Faz lembrar a resistência dos torturados nos porões da ditadura militar diante da tentação da delação imposta em sangue pelos diabólicos atores do regime. Assim cantam Paulo César Pinheiro e Maurício Tapajós:

Quando o muro separa, uma ponte une
e a vingança encara, o remorso pune
Você vem me agarra, alguém vem me solta
você vai na marra, ela um dia volta
E se a força é tua, ela um dia é nossa
Olha o muro, olha a ponte
olhe o dia de ontem chegando
Que medo você tem de nós, olha aí!

Uma força que vem como o sopro das palavras divinas nos ouvidos do profeta Daniel, quando estava no exílio (capítulo 10): “Deus o ama. Portanto, não fique com medo. Que a paz de Deus esteja com você. Anime-se! Tenha coragem!” Ou como aquelas que chegaram à Maria, adolescente da sofrida periferia (Lucas, capítulo 1): “Não tenha medo, Maria, Deus está feliz com você!

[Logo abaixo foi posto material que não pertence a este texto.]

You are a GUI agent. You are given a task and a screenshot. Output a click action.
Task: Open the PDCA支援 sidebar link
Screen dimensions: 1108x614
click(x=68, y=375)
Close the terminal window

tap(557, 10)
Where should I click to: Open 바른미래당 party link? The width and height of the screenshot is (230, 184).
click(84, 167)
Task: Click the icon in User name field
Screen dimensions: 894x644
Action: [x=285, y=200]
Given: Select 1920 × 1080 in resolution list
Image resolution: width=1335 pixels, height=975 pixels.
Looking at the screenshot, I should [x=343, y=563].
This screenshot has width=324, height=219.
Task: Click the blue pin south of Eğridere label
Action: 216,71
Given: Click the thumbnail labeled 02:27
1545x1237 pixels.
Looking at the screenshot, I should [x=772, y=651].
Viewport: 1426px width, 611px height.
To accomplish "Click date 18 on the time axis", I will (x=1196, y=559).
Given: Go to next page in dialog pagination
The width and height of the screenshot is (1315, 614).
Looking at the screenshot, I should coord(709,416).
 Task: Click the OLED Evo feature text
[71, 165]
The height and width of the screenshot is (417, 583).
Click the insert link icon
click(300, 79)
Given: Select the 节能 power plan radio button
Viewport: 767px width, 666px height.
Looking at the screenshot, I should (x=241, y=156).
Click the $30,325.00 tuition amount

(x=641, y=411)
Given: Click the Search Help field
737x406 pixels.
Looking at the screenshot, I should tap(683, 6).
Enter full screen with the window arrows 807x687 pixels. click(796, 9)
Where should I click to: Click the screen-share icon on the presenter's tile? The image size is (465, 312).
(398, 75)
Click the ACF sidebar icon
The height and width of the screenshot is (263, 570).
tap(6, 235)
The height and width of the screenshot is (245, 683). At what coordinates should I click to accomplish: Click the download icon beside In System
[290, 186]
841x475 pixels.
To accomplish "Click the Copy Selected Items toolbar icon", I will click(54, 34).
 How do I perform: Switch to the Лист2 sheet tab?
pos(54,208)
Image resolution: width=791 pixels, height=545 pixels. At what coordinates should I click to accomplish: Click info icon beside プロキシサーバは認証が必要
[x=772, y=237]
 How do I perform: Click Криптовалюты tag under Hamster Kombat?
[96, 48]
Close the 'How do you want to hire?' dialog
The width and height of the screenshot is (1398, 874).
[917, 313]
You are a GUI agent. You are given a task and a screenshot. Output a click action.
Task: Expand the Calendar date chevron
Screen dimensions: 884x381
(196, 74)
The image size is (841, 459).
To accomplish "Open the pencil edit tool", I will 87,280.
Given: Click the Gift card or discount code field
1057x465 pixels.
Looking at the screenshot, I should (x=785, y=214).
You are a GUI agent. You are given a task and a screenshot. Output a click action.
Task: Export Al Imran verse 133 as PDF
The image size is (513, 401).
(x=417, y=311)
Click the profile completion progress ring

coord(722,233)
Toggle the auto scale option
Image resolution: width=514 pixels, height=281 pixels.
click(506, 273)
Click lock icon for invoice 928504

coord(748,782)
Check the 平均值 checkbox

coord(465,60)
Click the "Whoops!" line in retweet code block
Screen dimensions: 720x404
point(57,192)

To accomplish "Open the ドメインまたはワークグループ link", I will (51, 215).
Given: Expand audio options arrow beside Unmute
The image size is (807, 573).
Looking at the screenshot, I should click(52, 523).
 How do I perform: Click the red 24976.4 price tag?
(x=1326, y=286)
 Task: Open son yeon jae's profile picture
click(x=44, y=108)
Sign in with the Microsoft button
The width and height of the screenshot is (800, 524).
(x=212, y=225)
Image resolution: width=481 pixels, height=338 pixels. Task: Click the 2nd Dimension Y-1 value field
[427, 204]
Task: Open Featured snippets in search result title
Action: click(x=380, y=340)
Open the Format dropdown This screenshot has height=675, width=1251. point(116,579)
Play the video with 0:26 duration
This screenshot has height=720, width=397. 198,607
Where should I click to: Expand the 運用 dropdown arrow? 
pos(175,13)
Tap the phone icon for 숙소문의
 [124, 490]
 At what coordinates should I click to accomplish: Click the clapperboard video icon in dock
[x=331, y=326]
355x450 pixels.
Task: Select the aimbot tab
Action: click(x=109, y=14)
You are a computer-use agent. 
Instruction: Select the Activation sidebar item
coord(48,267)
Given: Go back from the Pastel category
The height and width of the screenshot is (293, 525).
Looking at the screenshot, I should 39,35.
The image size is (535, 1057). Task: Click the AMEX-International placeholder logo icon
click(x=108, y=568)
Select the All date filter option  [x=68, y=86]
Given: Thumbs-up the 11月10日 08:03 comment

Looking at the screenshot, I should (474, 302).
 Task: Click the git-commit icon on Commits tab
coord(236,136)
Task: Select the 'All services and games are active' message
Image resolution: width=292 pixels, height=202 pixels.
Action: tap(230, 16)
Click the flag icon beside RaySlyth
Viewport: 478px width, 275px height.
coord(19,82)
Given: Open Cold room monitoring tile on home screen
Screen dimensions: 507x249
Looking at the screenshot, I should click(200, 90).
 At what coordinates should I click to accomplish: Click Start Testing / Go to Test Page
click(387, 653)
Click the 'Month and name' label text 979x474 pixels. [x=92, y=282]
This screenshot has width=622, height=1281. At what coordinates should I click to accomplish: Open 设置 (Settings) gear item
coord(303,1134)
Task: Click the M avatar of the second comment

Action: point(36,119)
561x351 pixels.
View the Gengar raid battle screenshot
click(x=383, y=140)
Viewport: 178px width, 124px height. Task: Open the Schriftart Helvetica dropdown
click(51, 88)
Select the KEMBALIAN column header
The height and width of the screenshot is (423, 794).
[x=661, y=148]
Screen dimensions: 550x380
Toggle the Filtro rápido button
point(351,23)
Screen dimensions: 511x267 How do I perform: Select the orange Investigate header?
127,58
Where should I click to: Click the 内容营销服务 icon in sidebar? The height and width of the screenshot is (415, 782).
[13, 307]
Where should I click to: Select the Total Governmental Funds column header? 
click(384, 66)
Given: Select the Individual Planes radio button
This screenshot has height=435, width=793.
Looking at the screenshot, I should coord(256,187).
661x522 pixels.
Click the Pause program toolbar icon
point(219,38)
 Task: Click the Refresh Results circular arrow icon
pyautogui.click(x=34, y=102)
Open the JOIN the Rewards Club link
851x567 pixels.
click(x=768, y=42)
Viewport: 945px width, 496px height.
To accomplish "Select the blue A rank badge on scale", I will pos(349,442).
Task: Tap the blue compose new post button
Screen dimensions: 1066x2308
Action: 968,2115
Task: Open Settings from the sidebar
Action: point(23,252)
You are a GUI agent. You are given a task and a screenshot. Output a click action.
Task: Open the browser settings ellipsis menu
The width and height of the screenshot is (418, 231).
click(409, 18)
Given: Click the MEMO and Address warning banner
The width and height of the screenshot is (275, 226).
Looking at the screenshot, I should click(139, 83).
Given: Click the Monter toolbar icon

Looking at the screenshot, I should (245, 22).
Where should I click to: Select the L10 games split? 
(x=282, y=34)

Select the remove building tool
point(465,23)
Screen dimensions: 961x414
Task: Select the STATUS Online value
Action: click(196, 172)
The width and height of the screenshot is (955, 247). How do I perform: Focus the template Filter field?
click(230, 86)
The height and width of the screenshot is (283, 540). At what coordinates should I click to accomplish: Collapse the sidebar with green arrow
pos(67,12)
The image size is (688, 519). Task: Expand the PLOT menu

Por isso, é fundamental aprender do sofrimento e da resistência para viver o hoje, como canta Ivan Lins:

Desesperar jamais, aprendemos muito nesses anos.
Afinal de contas não tem cabimento
entregar o jogo no primeiro tempo
Nada de correr da raia, nada de morrer na praia
Nada! Nada! Nada de esquecer
No balanço de perdas e danos já tivemos muitos desenganos
já tivemos muito que chorar
Mas agora, acho que chegou a hora
de fazer valer o dito popular: desesperar jamais!

Nesta mesma trilha, as palavras de Gilberto Gil ressoam sempre: “andar com fé eu vou, que a fé não costuma faiá… Mesmo a quem não tem fé, a fé costuma acompanhar, pelo sim, pelo não…”. Inspiração divina, misteriosa, nestes tempos tenebrosos, como aprendi com uma aula sobre “Espiritualidade em Tempos de Pandemia” (Prof. Claudio Ribeiro, UFJF): “por isso uma força estranha [nos] leva a cantar, por isso esta força estranha no ar…” (Caetano Veloso).